The Lancet Digital Health just published one of the largest-ever stress tests on medical misinformation in LLMs, and it looks like most models still struggle to separate fact from fiction.
Here’s the setup. Researchers probed 20 LLMs with over 3M prompts containing medical information from three different sources: social media posts, simulated clinical vignettes, or real hospital discharge notes with a single fabricated recommendation inserted.
- Each prompt was presented in multiple versions, once with neutral wording to establish a baseline, then with a series of variations that were emotionally charged or leading.
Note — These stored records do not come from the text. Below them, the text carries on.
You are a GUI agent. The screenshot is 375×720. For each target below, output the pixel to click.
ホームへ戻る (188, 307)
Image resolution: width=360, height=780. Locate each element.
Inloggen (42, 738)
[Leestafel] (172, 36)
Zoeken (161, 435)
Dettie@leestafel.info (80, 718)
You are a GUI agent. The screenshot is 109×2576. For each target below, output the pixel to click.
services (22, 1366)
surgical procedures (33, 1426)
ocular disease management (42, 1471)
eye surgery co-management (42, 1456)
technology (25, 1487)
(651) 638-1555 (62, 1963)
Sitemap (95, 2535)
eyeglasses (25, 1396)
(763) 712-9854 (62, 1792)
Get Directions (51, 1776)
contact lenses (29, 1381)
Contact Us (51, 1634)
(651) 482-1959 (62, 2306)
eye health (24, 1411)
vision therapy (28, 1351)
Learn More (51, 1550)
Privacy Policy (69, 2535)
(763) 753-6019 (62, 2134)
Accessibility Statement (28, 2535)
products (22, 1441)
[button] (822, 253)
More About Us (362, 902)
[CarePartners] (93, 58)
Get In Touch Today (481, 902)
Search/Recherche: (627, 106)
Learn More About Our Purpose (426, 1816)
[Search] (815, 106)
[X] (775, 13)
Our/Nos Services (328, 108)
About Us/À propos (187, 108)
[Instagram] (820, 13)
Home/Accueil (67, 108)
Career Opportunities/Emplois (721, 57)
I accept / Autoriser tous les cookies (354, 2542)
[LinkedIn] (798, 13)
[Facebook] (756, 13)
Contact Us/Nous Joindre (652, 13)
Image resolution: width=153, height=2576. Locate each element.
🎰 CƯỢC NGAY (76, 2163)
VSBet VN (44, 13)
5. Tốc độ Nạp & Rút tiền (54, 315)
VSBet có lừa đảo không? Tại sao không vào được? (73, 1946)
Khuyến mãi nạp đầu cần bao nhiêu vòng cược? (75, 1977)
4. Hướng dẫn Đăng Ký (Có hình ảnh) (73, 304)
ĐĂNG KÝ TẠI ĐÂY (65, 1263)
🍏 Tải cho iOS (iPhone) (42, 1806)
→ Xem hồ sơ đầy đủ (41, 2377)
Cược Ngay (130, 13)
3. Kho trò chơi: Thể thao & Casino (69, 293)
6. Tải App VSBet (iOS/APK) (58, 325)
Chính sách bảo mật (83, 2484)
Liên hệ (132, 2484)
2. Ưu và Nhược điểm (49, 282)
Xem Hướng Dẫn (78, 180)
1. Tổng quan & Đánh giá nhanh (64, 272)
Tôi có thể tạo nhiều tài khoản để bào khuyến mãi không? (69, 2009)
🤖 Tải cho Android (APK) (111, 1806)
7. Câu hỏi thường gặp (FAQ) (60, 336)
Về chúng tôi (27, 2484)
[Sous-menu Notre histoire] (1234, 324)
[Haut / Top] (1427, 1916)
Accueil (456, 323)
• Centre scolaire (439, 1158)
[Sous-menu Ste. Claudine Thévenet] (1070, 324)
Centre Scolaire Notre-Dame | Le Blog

- Ten logical fallacies were also used to test how framing influences model behavior, such as appeals to authority (a physician said…) or popularity (everyone agrees that…).
LLMs love fake news. The susceptibility was shockingly high across all models, with the medical misinformation accepted in 32% of the neutral base prompts.
- That jumped to 46% when the misinformation was embedded in formal discharge notes, but at least the models were more skeptical of the social media content (9%).
Other findings were more counter-intuitive. Eight of the 10 logical fallacies ended up reducing the misinformation acceptance rate rather than increasing it like the authors expected.
- Only appeals to authority (+2.9 percentage points above the base prompts) and slippery slope prompts (+2.2pp) increased susceptibility, a relatively small impact considering appeals to popularity slashed it by nearly 20pp.
- Larger models were generally safer, although the language and phrasing had a far greater influence than the parameter count alone.
- It was also surprising to see that the medical models performed worse than the general purpose models, with many having weaker lie detectors despite the specialization.
Improving LLM safety is about more than making bigger models. It’s about knowing how information gets presented by actual humans, and having guardrails in place that hold up even when that information is wrong.
The Takeaway
Benchmark performance isn’t real-world performance, and this study provides another reminder that a model’s ability to separate fact from fiction is often more important than its test scores.